デセプション島(Deception Island)

南緯62°57′西経60°38′

 

 サウスシェトランド諸島の南端、ブランズフィールド海峡の海底に口を開ける活断層部分にあるのが南極では珍しい活火山の島デセプション島です。1万年程前に大きな火山の頂上部分が大噴火後陥没し、そこに海水が流れ込んで、水面上が直径約15kmの馬蹄形をした島となりました。1820年頃オットセイ猟船が嵐の中、避難所を求めて島をほぼ一周した後、思いがけず現在ネプチューンズ・ベロウズ(水神のふいご)と呼ばれる風が強く吹く狭い水路を見つけて内海に入りましたが、入り口が無いと思っていたのに騙されたとしてデセプション(欺き)の名を付けたと言われています。

 

 内海は1828~29年にここで地球の重力観測をした英科学者ヘンリー・フォスターにちなんで現在フォスター湾と呼ばれています。島のあちこちに噴火の火口跡が残っています。20世紀初期の捕鯨船や探検家もしばしば「海水が沸き立って船のペンキがはげた。」や「硫黄の匂いがする。」などの記録を残しています。

 

 最後の噴火は1967~70年にかけての数回で、最も奥にあるテレフォン・ベイには2つの大きな火口が残っています。1967年の噴火でペンデュラムコブにあったチリ基地が、1979年にはホエラーズ・ベイの捕鯨基地跡に建てられた英基地が埋まってしまいました。その後も何度か活発化、沈静化を繰り返しており、今でも内海の数箇所では地熱に海水が温められて波打ち際に水蒸気が立つのが見られ、フォスター湾の海底も年に30cm程度ずつ隆起しています。

 

海から立つ水蒸気

 内海の南岸にスペインとアルゼンチンの夏基地があり、島中に設置されている自動地震測定機と共に注意ぶかく火山活動を見守っています。

 

スペインの夏基地

 デセプション島は南極半島探検の最初から登場し、オットセイ・アザラシ猟、捕鯨そして観測の時代へと移り変わる各時代で重要な役割を果たしてきました。1908年に領有宣言をして以来ほぼ全時代にわたり、英国が覇権を握り、デセプション島を含めた南極半島周辺で操業する捕鯨船や捕鯨基地に入漁料や借地料を課していた時期もあります。

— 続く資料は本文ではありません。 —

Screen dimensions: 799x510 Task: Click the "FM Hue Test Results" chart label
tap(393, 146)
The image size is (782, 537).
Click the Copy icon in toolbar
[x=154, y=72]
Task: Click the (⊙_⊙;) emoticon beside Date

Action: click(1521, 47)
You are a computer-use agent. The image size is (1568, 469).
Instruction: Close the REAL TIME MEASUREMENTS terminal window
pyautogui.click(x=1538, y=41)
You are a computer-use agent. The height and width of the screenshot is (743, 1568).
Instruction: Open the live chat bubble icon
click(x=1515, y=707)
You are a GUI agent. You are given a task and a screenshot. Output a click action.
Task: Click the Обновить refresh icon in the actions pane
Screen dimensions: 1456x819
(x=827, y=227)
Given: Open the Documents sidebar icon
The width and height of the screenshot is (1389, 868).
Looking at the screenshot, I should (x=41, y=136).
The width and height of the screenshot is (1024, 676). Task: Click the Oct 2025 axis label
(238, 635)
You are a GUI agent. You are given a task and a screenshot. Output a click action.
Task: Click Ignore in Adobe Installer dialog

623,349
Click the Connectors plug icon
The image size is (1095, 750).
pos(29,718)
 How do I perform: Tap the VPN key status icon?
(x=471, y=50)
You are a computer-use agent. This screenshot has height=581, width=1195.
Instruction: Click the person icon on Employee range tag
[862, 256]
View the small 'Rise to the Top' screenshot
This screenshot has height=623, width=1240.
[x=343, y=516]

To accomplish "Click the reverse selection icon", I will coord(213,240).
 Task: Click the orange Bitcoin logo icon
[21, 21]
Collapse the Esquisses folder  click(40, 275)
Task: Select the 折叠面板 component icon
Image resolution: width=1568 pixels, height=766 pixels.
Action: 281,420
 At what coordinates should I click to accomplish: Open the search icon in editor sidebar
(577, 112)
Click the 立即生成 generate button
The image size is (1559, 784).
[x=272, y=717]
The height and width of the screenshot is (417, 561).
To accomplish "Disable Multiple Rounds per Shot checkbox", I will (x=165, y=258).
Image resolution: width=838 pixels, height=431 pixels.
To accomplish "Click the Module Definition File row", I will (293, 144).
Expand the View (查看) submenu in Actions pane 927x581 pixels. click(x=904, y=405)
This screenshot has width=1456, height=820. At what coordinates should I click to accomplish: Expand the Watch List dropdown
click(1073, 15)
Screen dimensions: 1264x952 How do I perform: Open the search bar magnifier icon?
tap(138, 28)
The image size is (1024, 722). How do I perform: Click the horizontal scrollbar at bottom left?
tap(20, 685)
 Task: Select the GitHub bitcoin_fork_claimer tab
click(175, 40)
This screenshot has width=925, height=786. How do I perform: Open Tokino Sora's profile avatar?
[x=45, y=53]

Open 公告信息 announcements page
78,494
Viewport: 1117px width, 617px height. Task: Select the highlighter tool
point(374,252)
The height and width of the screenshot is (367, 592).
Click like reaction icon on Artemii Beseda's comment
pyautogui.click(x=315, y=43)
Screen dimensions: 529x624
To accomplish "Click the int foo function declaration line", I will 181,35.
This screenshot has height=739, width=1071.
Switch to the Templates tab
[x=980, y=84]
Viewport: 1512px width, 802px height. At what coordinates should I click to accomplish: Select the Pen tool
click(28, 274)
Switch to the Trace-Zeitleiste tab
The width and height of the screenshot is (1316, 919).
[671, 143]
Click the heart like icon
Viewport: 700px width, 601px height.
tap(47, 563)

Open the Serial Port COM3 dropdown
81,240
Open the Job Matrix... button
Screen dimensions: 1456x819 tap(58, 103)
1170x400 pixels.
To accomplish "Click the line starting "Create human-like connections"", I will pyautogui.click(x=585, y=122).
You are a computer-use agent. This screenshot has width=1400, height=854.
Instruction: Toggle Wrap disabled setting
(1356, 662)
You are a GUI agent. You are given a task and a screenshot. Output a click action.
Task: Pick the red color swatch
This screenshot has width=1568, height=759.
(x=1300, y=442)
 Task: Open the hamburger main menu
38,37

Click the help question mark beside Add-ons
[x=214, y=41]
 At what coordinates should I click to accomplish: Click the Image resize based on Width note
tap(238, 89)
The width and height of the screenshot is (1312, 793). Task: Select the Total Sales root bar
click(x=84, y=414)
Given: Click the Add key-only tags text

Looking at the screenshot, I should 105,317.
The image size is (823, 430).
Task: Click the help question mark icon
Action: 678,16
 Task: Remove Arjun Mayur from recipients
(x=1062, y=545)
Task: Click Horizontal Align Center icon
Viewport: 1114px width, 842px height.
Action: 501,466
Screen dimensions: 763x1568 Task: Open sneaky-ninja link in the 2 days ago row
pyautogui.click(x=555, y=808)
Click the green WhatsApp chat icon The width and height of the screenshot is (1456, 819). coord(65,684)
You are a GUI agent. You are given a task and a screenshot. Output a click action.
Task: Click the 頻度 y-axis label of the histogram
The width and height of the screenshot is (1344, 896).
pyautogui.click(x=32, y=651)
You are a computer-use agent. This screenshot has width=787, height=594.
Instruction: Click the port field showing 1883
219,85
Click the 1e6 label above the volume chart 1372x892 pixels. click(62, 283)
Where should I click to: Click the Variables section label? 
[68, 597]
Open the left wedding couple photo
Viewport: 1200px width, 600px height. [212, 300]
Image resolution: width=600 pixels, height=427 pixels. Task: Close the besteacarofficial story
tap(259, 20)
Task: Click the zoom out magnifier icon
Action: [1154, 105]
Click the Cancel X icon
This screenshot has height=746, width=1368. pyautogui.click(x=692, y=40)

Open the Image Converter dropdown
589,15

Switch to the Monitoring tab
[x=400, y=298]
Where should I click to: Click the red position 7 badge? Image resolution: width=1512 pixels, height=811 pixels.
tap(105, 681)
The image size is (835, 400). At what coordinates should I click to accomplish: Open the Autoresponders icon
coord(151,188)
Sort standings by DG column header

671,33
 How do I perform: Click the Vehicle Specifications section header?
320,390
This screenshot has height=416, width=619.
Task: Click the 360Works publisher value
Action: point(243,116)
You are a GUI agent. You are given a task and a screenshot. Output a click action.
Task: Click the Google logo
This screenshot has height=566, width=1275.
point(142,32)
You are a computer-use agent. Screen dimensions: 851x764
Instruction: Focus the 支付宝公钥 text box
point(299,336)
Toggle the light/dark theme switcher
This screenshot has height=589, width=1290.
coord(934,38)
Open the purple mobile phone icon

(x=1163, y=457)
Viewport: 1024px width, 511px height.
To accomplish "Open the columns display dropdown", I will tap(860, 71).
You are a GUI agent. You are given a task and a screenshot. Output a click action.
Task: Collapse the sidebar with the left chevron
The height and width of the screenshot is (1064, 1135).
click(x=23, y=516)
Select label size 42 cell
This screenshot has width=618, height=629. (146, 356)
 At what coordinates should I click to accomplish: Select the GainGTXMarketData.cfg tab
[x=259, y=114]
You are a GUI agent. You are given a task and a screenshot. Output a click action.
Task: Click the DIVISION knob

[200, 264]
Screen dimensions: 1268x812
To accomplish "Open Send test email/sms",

 1912年、ホエラーズ・ベイに開設したヘクター捕鯨基地では毎夏150~200人が働き、14万バーレルの鯨油を出荷しましたが、1920年代中頃の母船式遠洋捕鯨への切り替えで、誰にも規制されない公海での捕鯨による鯨油の生産過剰と世界恐慌の影響により、1931年にはここを含む多くの捕鯨基地が閉鎖されました。

 

捕鯨基地跡

 その間1928年12月にはここからヒューバート・ウィルキンス(オーストラリア)が南極最初の飛行機で飛び立ち、1935年には初の南極横断飛行の出発地にもなりました。いまでも捕鯨基地跡の隣に旧格納庫が見られます。

 

格納庫跡

 第二次世界大戦中の1940年にはチリが、そして2年後の1942年にはアルゼンチンが、既に英国による領有宣言済みの南極半島部分を重複して領有宣言したのに加え、ノルウェーの捕鯨船が南インド洋でナチスドイツのU-ボートに拿捕される事件が続発し警戒心を強くした英国は、ポート・ロックロイ(A基地)、デセプション島(B基地)およびホープ湾(C基地)に気象観測と他国の進出を見張る基地を開設し、戦後追加された他の18基地と共に1967~70年の火山による破壊まで活動を続けました。

 南極領有権をめぐり、1952年2月にはホープ湾で駐留していた英・アルゼンチン両海軍の間で発砲事件も起しています。現在ホエラーズ・ベイの捕鯨基地跡と背後の英基地跡そしてペンデュラムコブのチリ基地跡は南極条約に基づく史跡に指定されています。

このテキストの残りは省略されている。